Other configurations tested include ngram_range(1,3), (2,2), (2,3), (2,5), (3,3), and (1,4). For ngrams < 2 the results lacked substance and returned only very simple concepts such as: God, sin, hate, and love. As ngrams_range was adjusted the resulting concepts became much more intricate and meaningful. I also ran a few different configurations with different values for n_iter (epochs), and noticed that this significantly affected the runtime efficiency of the model for any values ~n_iter > 30. I tested n_iter=100, while it took well over 3 minutes to complete execution, the resulting concepts did not appear to have improved much, if at all. 

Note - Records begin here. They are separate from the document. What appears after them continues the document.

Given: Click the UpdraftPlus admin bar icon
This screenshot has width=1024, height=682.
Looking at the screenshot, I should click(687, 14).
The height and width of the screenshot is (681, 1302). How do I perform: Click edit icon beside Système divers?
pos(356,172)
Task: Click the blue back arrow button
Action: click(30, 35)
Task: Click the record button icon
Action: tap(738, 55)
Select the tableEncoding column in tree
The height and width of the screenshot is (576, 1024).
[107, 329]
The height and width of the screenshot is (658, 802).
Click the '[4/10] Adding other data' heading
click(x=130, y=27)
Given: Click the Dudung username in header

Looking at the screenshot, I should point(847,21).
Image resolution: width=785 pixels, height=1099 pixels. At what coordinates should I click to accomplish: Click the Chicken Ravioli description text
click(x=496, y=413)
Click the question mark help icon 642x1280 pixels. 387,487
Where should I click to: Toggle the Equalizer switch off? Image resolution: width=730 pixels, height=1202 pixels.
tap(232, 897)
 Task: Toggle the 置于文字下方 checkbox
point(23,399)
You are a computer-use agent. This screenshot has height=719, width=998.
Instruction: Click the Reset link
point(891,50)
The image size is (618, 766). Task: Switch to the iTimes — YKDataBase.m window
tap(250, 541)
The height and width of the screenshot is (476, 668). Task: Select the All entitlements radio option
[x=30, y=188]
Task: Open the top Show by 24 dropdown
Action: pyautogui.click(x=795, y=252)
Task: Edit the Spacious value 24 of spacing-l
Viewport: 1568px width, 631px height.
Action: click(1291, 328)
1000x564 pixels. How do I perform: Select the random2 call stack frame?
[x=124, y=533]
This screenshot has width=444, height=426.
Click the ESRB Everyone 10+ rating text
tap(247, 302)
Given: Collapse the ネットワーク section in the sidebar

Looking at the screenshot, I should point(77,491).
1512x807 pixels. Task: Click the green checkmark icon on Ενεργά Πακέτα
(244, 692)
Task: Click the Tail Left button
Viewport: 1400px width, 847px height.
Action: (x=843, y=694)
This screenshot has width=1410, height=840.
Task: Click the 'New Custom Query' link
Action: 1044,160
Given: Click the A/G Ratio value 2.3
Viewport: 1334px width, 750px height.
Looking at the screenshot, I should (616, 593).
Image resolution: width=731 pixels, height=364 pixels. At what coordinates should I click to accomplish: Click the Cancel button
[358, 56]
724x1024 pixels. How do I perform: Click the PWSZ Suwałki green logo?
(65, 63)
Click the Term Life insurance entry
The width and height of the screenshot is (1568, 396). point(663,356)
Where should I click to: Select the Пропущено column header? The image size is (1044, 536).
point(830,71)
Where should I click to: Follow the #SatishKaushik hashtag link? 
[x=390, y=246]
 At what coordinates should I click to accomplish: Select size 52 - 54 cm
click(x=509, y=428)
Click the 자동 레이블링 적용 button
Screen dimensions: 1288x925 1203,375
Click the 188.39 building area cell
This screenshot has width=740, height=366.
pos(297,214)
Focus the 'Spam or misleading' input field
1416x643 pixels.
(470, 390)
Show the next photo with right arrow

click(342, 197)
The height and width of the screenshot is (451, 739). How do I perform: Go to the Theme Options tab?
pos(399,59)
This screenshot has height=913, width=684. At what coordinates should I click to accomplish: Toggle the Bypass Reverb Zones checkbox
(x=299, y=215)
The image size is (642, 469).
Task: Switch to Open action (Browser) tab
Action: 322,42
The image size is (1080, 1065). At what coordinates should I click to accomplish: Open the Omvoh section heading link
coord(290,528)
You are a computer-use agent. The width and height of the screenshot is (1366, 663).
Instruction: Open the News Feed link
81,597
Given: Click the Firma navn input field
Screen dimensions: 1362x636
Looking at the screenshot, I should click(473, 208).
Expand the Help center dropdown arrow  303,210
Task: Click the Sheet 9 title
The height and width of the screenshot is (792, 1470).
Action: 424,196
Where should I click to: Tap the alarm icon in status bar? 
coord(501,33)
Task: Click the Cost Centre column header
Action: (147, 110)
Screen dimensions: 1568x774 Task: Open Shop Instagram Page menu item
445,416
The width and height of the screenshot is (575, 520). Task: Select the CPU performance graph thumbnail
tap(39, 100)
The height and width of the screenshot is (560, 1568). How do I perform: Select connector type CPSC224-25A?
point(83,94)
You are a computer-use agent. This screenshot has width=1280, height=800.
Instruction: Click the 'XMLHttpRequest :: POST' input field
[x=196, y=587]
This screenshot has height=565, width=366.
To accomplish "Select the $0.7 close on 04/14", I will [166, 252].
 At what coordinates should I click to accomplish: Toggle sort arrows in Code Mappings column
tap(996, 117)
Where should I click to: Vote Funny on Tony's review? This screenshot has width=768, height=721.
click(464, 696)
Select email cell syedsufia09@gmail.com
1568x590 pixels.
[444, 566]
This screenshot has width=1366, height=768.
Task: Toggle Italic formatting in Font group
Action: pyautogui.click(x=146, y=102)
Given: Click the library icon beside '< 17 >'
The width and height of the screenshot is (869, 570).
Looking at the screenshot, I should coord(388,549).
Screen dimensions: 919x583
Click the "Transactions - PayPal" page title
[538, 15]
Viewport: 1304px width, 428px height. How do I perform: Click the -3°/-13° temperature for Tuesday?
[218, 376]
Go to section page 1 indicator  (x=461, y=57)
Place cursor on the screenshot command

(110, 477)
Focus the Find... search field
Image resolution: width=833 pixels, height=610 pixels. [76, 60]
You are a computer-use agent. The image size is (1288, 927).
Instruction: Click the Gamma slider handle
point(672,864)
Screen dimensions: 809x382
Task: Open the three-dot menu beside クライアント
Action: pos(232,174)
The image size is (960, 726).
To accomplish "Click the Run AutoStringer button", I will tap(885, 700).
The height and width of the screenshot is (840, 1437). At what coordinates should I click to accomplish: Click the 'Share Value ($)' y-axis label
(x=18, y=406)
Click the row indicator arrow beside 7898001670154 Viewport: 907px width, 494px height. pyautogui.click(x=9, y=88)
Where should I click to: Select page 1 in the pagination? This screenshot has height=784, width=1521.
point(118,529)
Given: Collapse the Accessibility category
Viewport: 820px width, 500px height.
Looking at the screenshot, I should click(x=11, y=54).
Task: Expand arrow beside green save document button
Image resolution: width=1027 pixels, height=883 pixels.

The exclusion words were updated several times as well with each test ran, and mostly what I found was that removing certain terms, about 4-5 at a time, then re-testing the model proved successful in the long-run. Specifically the output concepts were checked for terms which appeared out of place, and just 'odd', and then added to the stopset.

An important observation made, was that of certain numbers that repeated as concept output. This was super tricky to filter for, as some were extremely significant actually representing bible verses that fit perfectly to the concept (ex: lev 18 22), while others were junk such as the following three numbers:'706','542','0358', which is actually the telephone number for the A.I. department at Georgia Tech! (_If you see a number produced as part of a concept, Google that number to find the bible verse. It proves to be very significant._)  

**Interesting Findings**  
Christianity is a topic that I am not personally very familiar with, which is in part why I chose it for this study. I wanted to see if I could extract concepts that were very clear to even an observer who is unknowledgeable on  the topic such as myself. 

I performed some research on a few of the more interesting concepts and ended up with some pretty awesome discoveries:

- Ideological Manipulation ([Wikipedia](https://en.wikipedia.org/wiki/Dominant_ideology)):
>  "Social control exercised and effected by means of the _ideological manipulation_ of aspects of the common culture of a society — religion and politics, culture and economy, etc. — to explain and justify the status quo to the political advantage of the dominant (ruling) class..."  

- James G. Watt ([Wikipedia](https://en.wikipedia.org/wiki/James_G._Watt)):
> "James Gaius Watt (born January 31, 1938) served as U.S. Secretary of the Interior from 1981 to 1983. Often described as "anti-environmentalist", he was one of Ronald Reagan's most controversial cabinet appointments."
>
> "In 1995, Watt was indicted on 25 counts of felony perjury and obstruction of justice by a federal grand jury, accused of making false statements before the grand jury investigating influence peddling at the Department of Housing and Urban Development, which he had lobbied in the 1980s"

- Speaking In Tongues ([Wikipedia](https://en.wikipedia.org/wiki/Glossolalia)):
> "Glossolalia or speaking in tongues, according to linguists, is the fluid vocalizing of speech-like syllables that lack any readily comprehended meaning, in some cases as part of religious practice in which it is believed to be a divine language unknown to the speaker."